As MTEB creator Dr. Niklas Muennighoff at Hugging Face puts it: "Embeddings are the invisible but crucial foundation of any performant RAG system. A good embedding choice can improve retrieval precision by 20 to 30%."

This article explains how that geometry works, where it breaks, and which models to use to get it right in 2026.

What an Embedding Actually Is

An embedding is a fixed-length vector — a list of floating-point numbers — that represents the meaning of a piece of text. A short sentence might be represented as a vector with 768 numbers. A paragraph processed by OpenAI's text-embedding-3-large model becomes a vector with 3,072 numbers.

Those numbers are not arbitrary codes. They are coordinates in a high-dimensional space where meaning becomes geometry. Text that means similar things produces vectors that point in similar directions. Text that means different things produces vectors that point in different directions.

The classic illustration from Word2Vec is still useful: if you take the embedding for "king," subtract the embedding for "man," and add the embedding for "woman," you get a vector close to the embedding for "queen." The arithmetic works because the geometric relationships between words in the vector space reflect semantic relationships between concepts.

plaintext

Semantic space (simplified to 2D for illustration)

            ^ dimension 2
            |
  "heart    |         "cardiac
  failure"  *         arrest" *
            |
            |
            |   "bank loan" *
            |
            |                "river bank" *
            +-------------------------> dimension 1

Distance between "heart failure" and "cardiac arrest": small
Distance between "bank loan" and "river bank": large
Distance between "heart failure" and "bank loan": large

In a real embedding space, this plays out across 768 to 3,072 dimensions.
The semantic relationships are the same. Just harder to draw.

Word embeddings are generated by neural networks trained on large text corpora. The network learns the contextual usage of words, capturing not just obvious synonyms but also nuanced relationships — so the embedding for "bank" in a financial context differs from "bank" as a riverbank even though the word is the same.

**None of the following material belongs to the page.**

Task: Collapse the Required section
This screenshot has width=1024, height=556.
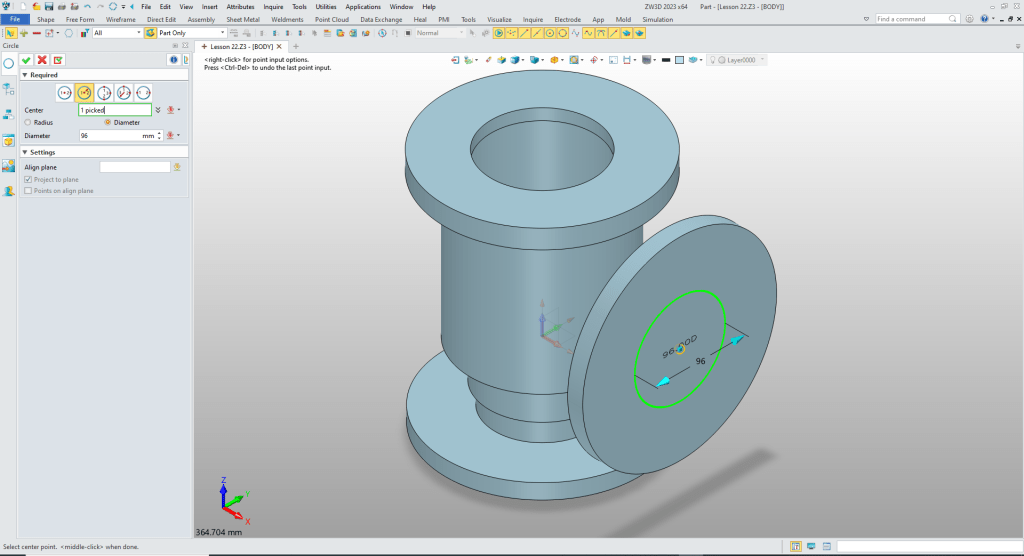Action: [x=25, y=75]
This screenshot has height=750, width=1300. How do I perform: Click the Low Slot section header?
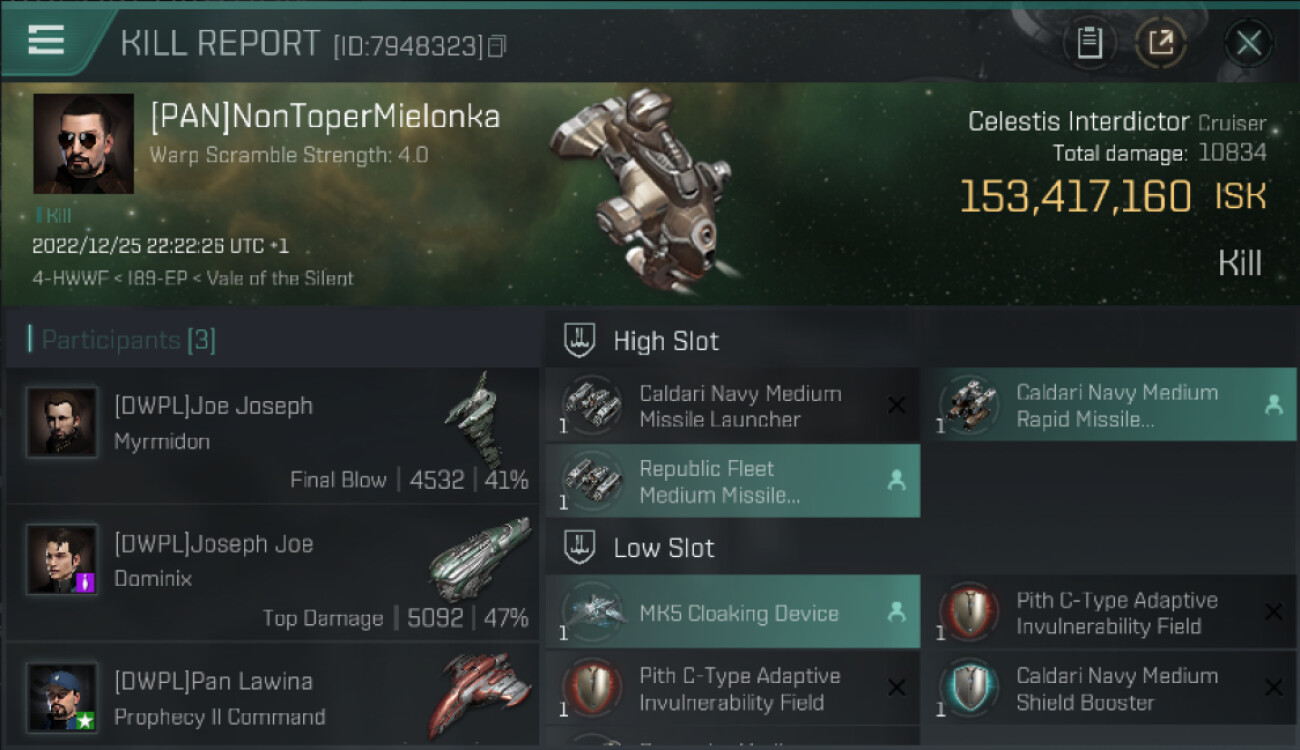pyautogui.click(x=664, y=548)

Modern RAG systems use sentence or passage embeddings rather than word embeddings. The embedding model processes an entire chunk of text — a paragraph, a document section — and produces a single vector that represents the meaning of that whole piece. This is what gets stored in the vector database and compared against query vectors at retrieval time.

How Transformers Produce Embeddings

The embedding models used in production RAG systems today are based on the Transformer architecture, introduced in the 2017 paper "Attention is All You Need." Unlike earlier models that processed text sequentially, Transformers use self-attention mechanisms to weigh the importance of different words in relation to each other, regardless of their distance in the sequence.

A sentence goes into the model as a sequence of token IDs. Each token gets an initial vector representation. The self-attention mechanism then updates each token's vector based on its relationship to every other token in the sequence. After multiple attention layers, the model pools these token-level representations into a single fixed-length vector that represents the entire input.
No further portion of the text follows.